**Exercise task**
Can you duplicate each of the records below line for line, leaving every character unchanged?
======== Task inputs ========
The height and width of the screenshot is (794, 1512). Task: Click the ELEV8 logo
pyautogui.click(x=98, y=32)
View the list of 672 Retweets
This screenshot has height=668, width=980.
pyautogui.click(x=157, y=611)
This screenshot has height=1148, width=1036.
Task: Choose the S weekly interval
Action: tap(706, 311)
========
**The response**
The height and width of the screenshot is (794, 1512). Task: Click the ELEV8 logo
pyautogui.click(x=98, y=32)
View the list of 672 Retweets
This screenshot has height=668, width=980.
pyautogui.click(x=157, y=611)
This screenshot has height=1148, width=1036.
Task: Choose the S weekly interval
Action: tap(706, 311)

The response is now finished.